(Voci memorizzate)
■ ■ ■ ■

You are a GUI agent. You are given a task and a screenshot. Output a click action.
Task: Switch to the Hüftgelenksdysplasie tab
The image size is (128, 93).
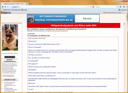14,4

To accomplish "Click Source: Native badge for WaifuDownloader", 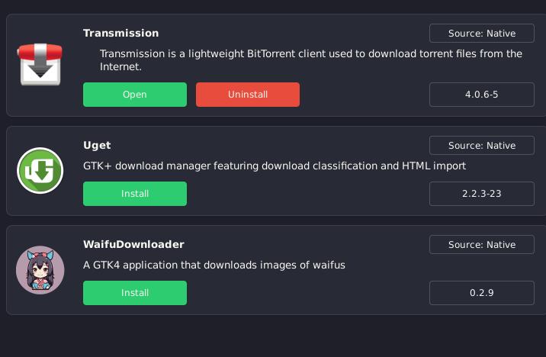I will 481,245.
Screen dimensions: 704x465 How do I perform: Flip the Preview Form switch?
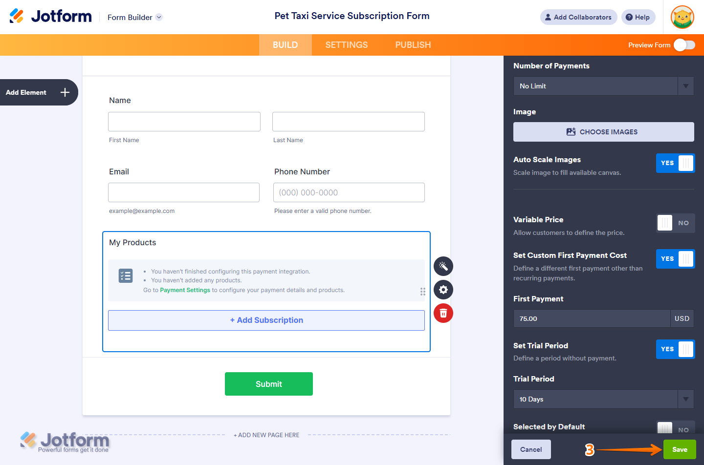[x=684, y=44]
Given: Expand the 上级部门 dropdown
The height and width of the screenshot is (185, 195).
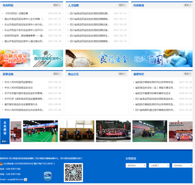Looking at the screenshot, I should [159, 166].
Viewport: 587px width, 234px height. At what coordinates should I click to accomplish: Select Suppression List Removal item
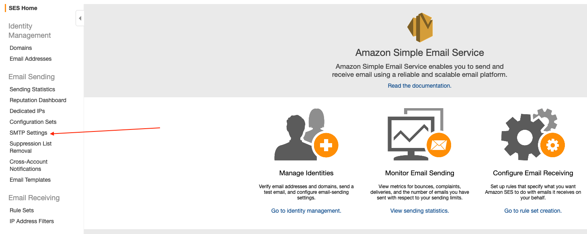tap(31, 147)
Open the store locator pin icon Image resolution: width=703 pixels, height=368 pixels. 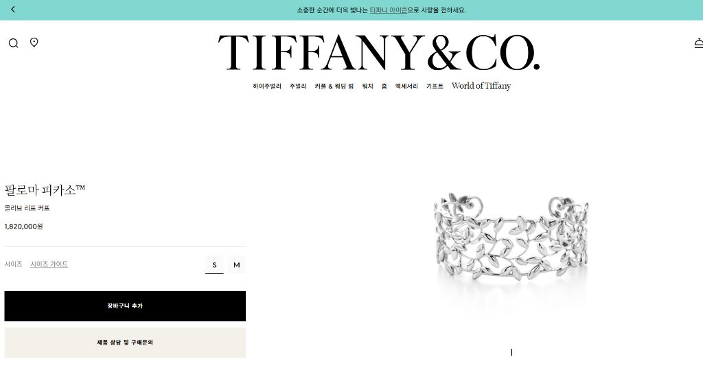click(34, 43)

■ ■ ■ ■

Trascriva fedelmente le righe dell'elenco dalla riga che contiene "Screen dimensions: 704x465" fino alla riga che contiene "tap(31, 147)", quest'ultima compresa. Non riporti le immagini nella risposta.

## [IL RISULTATO]
Screen dimensions: 704x465 How do I perform: Flip the Preview Form switch?
[x=684, y=44]
Given: Expand the 上级部门 dropdown
The height and width of the screenshot is (185, 195).
Looking at the screenshot, I should [159, 166].
Viewport: 587px width, 234px height. At what coordinates should I click to accomplish: Select Suppression List Removal item
tap(31, 147)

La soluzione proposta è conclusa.